Last year, Kulldorff wrote in City Journal that he was fired from Harvard University in Cambridge, Massachusetts, for refusing a COVID-19 vaccine even though he already had immunity from being infected. He also wrote that “vaccines are a vital medical invention, allowing people to obtain immunity without the risk that comes from getting sick,” but suggested that trials of COVID-19 vaccines early in the pandemic were not properly designed. Kulldorff did not respond to Nature’s request for comment.
Levi is a professor of operations management at the Massachusetts Institute of Technology in Cambridge. One2 was the only one that expressed concerns about the effects of the COVID-19 vaccines. Levi said on social-media platform X that the evidence is mounting that MRNA vaccines cause serious harm and death to young people. We have to stop giving them immediately!” Levi did not reply to the request for comment.
“Already it’s very challenging for a lot of mostly family medicine physicians in rural areas to stock vaccines because it financially is very challenging for them,” O’Leary says.
It’s less likely a medical provider will keep stock of a vaccine if it’s labeled as so. Most doctors and medical professionals in the U.S. participate in the vaccine program, and are obligated to keep the recommended immunizations in stock. But that’s not the case when a vaccine is recommended under shared clinical-decision making.
“What I’ve heard anecdotally from pediatricians is, what [families will] say is, well, you guys are the experts. How do you expect me to understand what the proper thing to do is in a ten-minute office visit? O’Leary says so.
It makes it more difficult to talk to families in a clear and direct manner, says O’Leary, also a professor of medicine.
Reply to the Conference on Vaccines for Children (Volatile Diseases), edited by Dr. Walter Orenstein, MD, J.D. Kennedy Jr
The Vaccines for Children program was launched in the wake of a huge outbreak of measles in 1989 to 1991 that resulted in tens of thousands of cases and over 120 deaths. Many of the kids who got sick had not been vaccinated because their families couldn’t afford it.
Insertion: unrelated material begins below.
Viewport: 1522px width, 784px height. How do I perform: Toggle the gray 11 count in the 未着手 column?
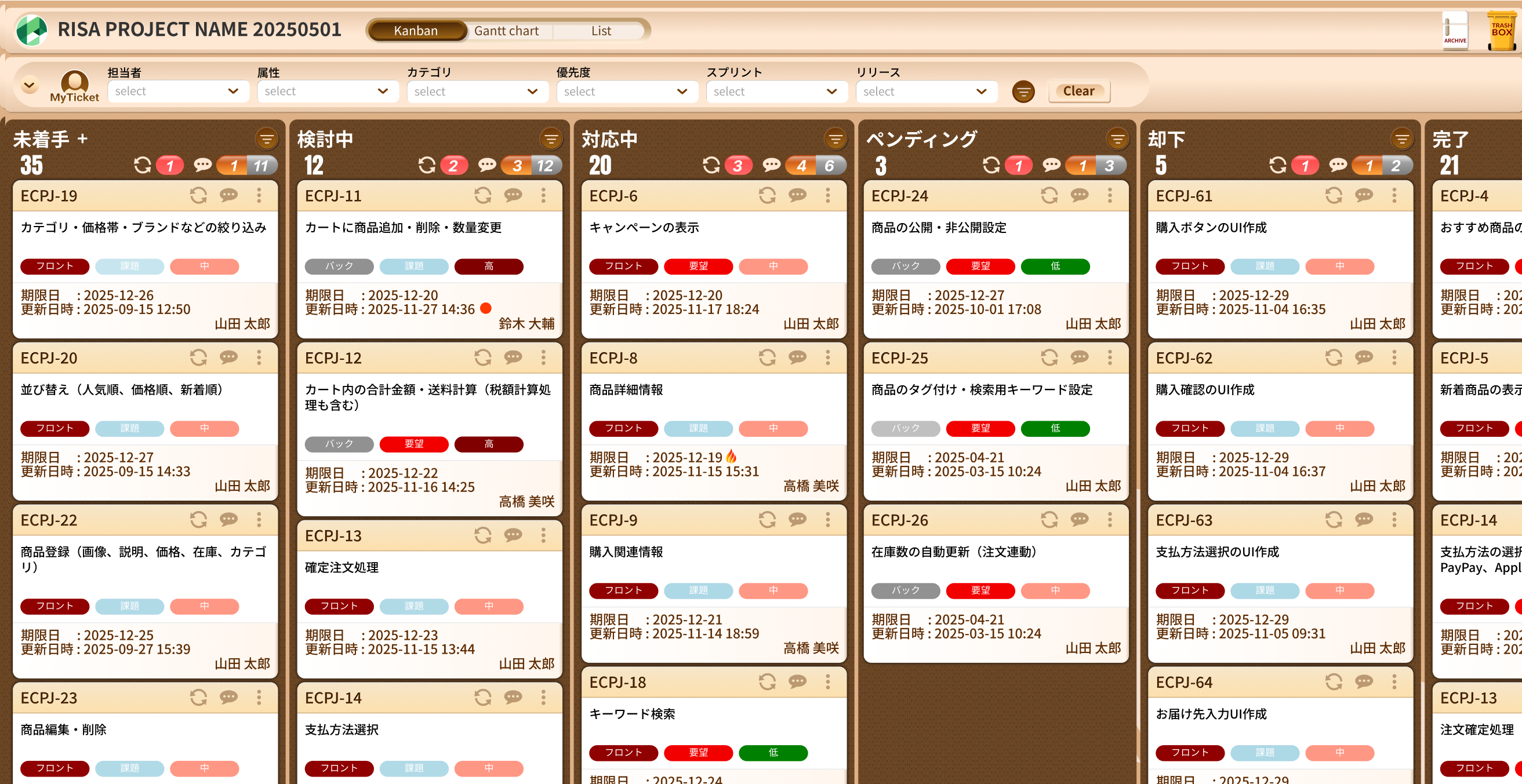[261, 166]
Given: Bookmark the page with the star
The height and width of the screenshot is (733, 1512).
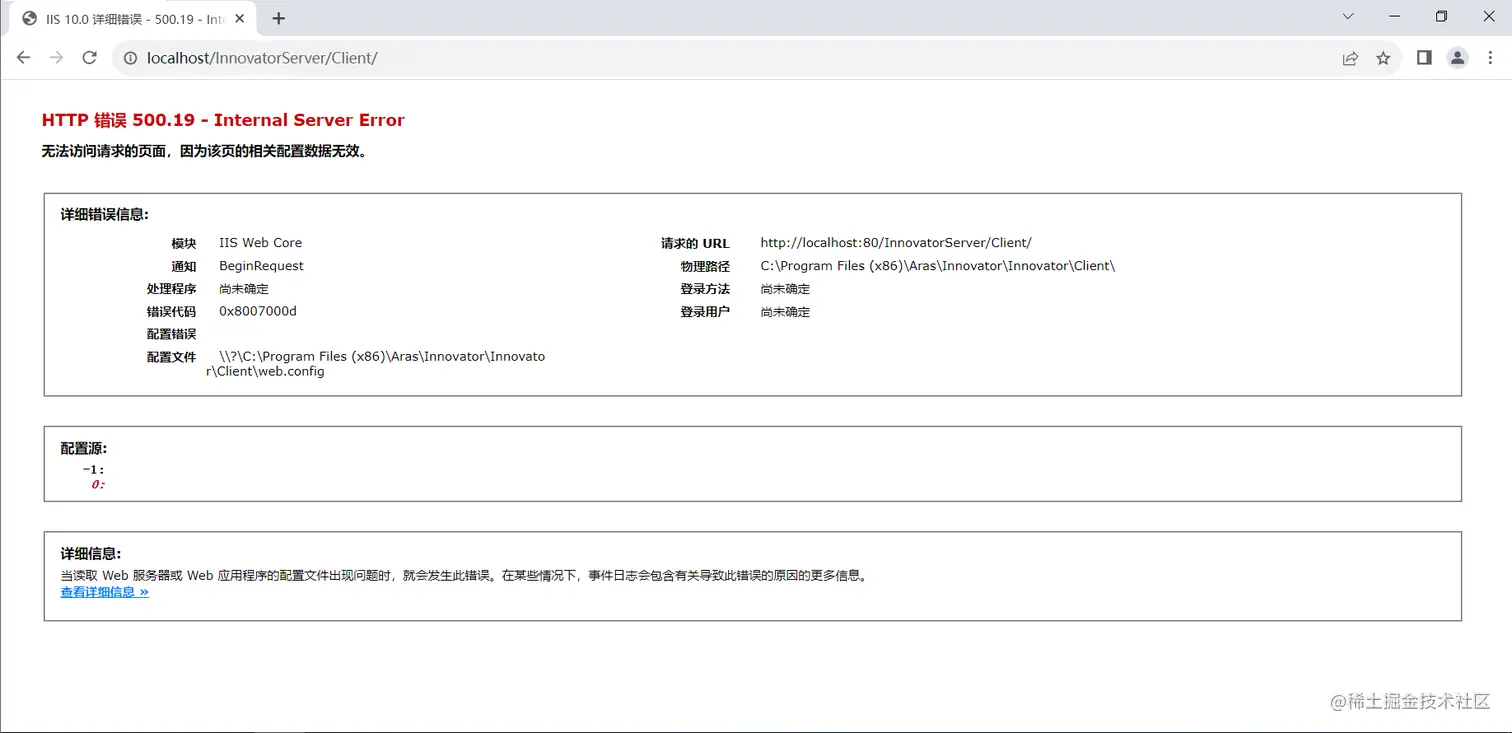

ACIP’s recommendations also determine which vaccines get covered by the Vaccines for Children program, a federally funded initiative that provides free access to low-income and underinsured children. Around half of all children in the U.S. are eligible for free vaccines from the program, says Orenstein.
The group will review the current vaccine schedule and demand definitive safety and efficacy data for new vaccine recommendations, according to the statement.
“Imagine if you took all the air traffic controllers in the U.S. and just fired them and you replaced them with people that not only didn’t really know how to be air traffic controllers, but several of them didn’t even believe in flying,” he says.
Walter Orenstein was the CDC’s Director of the U.S. immunization program from 1988 to 2004, and is now a professor of infectious diseases at the school of medicine. “I have spent a career of more than 50 years in vaccinology, and I have never seen the names of most of those people.”
The panel of 17 members were dismissed on Monday by the Health Secretary Robert Kennedy Jr. Two days later, he announced the names of eight of the people he has chosen to replace them.
Some immunization and infectious disease specialists worry that the newly constituted committee is skeptical of vaccines and could vote to downgrade the importance of some shots, and ultimately make it more difficult for families to get them.